**EXERCISE INSTRUCTIONS**
Write out the lines of the records below as a numbered list, skipping blank lines. Leave out the pictures.

**GIVEN RECORDS**
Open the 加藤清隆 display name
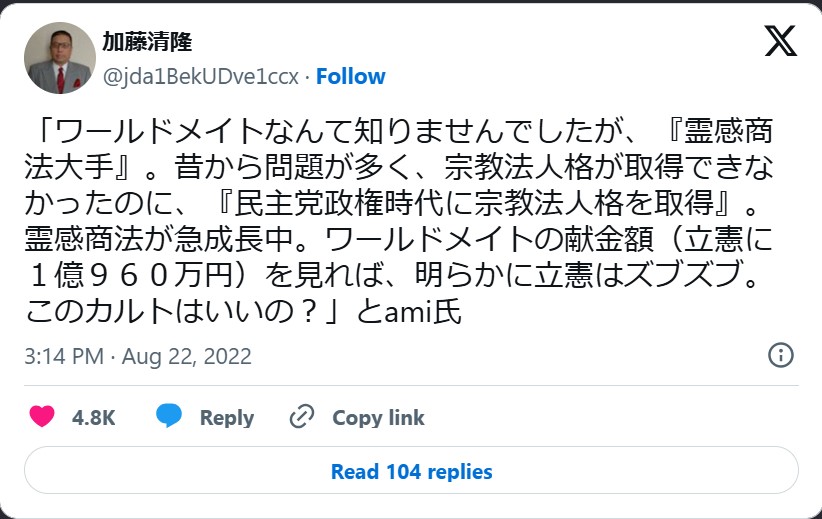This screenshot has height=519, width=822. pos(147,42)
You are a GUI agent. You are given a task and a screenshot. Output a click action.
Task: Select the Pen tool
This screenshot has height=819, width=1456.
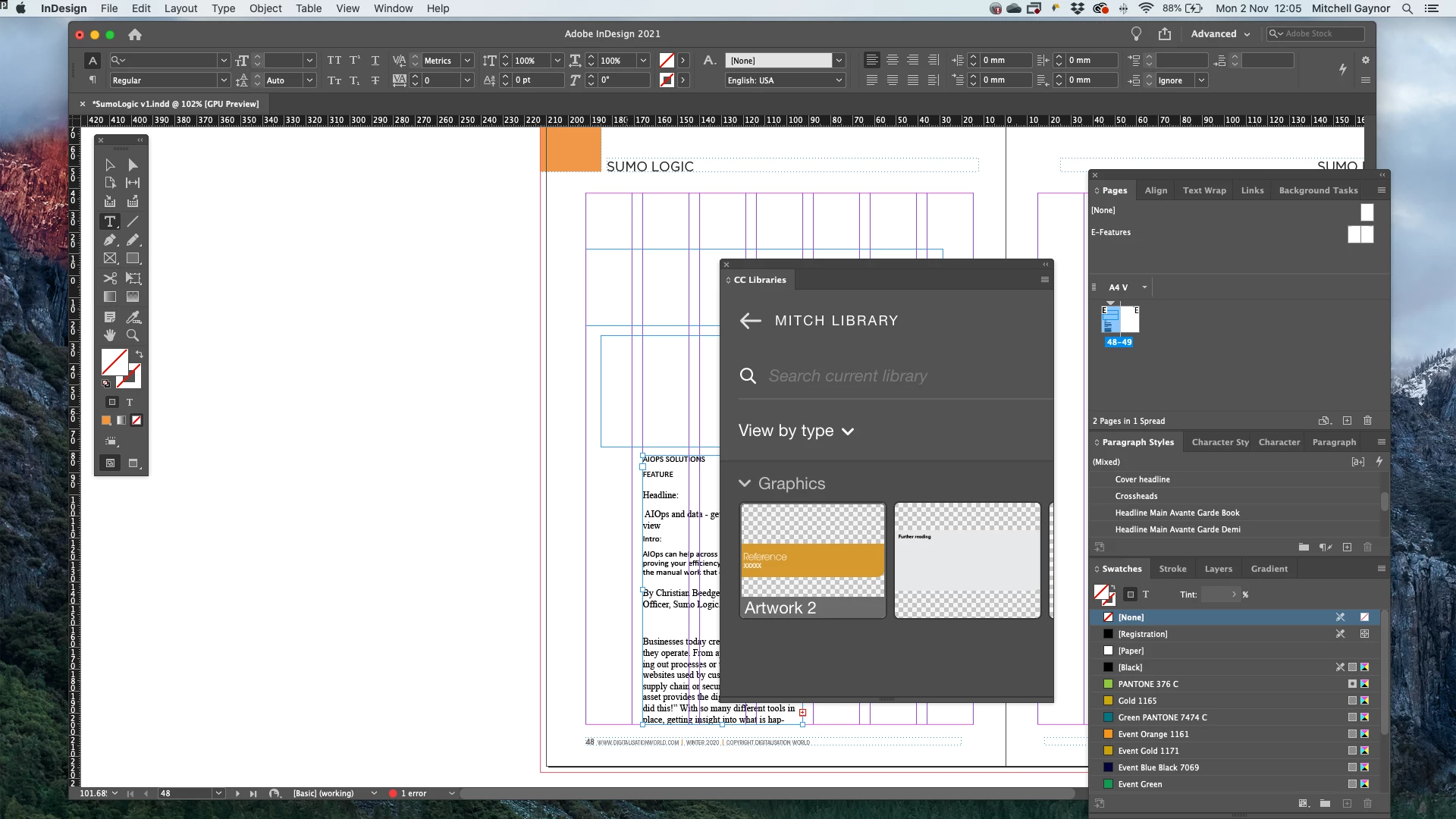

**WRITTEN ANSWER**
1. Open the 加藤清隆 display name
2. This screenshot has height=519, width=822. pos(147,42)
3. You are a GUI agent. You are given a task and a screenshot. Output a click action.
4. Task: Select the Pen tool
5. This screenshot has height=819, width=1456.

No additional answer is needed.